Show every line in the records below that contains the word "Expand".

┄┄┄┄┄┄┄┄┄┄

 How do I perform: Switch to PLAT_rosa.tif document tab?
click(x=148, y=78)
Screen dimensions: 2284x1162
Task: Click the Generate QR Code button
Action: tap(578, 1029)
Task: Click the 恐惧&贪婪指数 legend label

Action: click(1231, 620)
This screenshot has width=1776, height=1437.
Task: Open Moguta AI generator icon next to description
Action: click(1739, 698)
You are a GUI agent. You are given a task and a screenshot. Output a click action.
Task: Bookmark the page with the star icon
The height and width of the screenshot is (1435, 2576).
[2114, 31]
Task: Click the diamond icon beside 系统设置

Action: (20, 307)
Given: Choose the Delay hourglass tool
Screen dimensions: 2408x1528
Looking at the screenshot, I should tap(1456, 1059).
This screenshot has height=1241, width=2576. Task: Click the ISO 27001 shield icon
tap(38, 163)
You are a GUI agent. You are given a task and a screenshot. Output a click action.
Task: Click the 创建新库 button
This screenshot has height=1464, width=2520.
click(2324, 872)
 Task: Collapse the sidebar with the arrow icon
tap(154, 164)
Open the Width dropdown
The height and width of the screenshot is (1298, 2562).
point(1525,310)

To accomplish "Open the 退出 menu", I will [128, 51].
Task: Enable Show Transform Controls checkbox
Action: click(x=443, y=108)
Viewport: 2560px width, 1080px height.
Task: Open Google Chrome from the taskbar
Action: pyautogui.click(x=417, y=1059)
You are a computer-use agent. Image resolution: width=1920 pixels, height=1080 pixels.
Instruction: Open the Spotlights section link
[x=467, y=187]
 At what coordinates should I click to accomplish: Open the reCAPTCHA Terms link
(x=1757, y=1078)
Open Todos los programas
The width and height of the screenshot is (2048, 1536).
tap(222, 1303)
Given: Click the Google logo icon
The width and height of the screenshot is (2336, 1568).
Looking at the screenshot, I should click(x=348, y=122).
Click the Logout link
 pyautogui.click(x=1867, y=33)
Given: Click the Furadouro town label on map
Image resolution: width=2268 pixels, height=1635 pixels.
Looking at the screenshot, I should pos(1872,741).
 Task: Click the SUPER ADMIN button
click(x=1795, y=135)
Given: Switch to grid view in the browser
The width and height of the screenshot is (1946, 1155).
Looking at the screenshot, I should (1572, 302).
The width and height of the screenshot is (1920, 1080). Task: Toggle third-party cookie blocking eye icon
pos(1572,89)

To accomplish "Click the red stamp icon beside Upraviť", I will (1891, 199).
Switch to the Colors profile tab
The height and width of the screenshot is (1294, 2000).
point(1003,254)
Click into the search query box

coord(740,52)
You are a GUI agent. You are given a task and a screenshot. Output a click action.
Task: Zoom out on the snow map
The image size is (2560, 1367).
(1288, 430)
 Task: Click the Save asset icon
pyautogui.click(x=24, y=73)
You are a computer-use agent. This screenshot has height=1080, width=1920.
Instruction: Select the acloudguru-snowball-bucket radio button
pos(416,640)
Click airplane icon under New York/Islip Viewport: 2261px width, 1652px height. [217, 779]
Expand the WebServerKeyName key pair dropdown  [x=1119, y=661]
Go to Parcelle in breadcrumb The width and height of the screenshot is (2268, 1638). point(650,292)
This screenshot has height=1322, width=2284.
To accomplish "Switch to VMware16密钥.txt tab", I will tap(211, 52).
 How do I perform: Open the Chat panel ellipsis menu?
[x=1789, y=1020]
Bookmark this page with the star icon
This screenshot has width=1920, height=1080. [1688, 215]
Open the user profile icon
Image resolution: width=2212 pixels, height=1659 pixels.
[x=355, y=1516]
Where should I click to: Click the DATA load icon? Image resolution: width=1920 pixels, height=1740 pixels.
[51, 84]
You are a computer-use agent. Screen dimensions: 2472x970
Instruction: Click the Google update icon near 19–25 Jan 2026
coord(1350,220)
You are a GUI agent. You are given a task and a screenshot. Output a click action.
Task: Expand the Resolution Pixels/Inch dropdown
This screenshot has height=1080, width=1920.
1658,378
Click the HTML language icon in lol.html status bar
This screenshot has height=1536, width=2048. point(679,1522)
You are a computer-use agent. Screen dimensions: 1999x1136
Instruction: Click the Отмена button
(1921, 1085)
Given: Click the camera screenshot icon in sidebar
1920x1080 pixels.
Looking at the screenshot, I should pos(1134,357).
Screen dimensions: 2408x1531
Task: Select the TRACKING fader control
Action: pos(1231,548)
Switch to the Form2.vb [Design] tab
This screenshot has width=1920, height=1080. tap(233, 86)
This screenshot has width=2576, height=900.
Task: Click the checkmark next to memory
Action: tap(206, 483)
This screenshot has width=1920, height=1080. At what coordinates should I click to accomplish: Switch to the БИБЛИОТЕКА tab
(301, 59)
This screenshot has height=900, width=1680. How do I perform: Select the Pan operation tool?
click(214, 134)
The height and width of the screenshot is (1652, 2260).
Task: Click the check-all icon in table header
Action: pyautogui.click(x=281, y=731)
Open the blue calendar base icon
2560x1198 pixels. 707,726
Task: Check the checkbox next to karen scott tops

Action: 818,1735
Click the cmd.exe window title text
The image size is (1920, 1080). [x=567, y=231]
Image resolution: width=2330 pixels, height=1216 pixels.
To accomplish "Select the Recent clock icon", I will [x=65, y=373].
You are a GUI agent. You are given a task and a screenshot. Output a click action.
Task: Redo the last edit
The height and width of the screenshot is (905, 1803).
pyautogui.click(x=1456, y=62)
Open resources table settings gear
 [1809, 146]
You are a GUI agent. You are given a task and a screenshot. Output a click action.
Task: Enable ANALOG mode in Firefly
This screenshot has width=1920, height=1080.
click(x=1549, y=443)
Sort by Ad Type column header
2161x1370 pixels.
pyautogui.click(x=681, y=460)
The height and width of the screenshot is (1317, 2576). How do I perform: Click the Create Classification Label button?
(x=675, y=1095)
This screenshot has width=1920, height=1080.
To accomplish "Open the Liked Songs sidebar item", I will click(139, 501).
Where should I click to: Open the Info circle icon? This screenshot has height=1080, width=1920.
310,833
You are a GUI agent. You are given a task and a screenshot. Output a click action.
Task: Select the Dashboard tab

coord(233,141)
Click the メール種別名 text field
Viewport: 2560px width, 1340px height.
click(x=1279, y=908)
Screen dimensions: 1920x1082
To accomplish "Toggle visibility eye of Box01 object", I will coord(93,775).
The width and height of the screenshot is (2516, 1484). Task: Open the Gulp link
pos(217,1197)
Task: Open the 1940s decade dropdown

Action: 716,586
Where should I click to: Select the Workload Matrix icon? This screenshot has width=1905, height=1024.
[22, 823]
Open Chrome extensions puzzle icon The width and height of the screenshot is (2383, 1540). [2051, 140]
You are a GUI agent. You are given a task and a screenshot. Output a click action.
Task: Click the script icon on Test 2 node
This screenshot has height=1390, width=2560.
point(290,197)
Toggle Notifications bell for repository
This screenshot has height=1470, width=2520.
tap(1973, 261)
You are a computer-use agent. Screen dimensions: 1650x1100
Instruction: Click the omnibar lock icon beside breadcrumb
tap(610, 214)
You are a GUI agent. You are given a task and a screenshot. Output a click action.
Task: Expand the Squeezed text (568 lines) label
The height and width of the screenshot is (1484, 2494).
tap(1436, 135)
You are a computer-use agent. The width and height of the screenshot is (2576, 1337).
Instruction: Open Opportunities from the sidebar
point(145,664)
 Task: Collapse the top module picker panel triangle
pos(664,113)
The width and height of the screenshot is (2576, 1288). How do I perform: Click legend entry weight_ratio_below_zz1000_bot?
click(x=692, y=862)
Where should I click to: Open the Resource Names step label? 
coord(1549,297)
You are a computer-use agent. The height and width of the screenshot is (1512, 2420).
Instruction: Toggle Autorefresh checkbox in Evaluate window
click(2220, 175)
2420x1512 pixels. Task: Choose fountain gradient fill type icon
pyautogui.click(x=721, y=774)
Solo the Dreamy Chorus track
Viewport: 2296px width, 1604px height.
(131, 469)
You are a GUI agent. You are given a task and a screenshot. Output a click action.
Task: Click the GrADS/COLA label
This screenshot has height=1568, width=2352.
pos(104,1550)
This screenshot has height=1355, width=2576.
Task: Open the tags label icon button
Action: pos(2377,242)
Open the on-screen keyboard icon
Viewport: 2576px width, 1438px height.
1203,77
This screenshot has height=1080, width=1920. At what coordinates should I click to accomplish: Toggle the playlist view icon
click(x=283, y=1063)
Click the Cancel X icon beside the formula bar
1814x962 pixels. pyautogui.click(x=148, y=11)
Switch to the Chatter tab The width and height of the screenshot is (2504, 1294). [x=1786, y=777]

┄┄┄┄┄┄┄┄┄┄

◆ ANSWER TO THIS TASK ◆
Expand the WebServerKeyName key pair dropdown  [x=1119, y=661]
Task: Expand the Resolution Pixels/Inch dropdown
Task: Expand the Squeezed text (568 lines) label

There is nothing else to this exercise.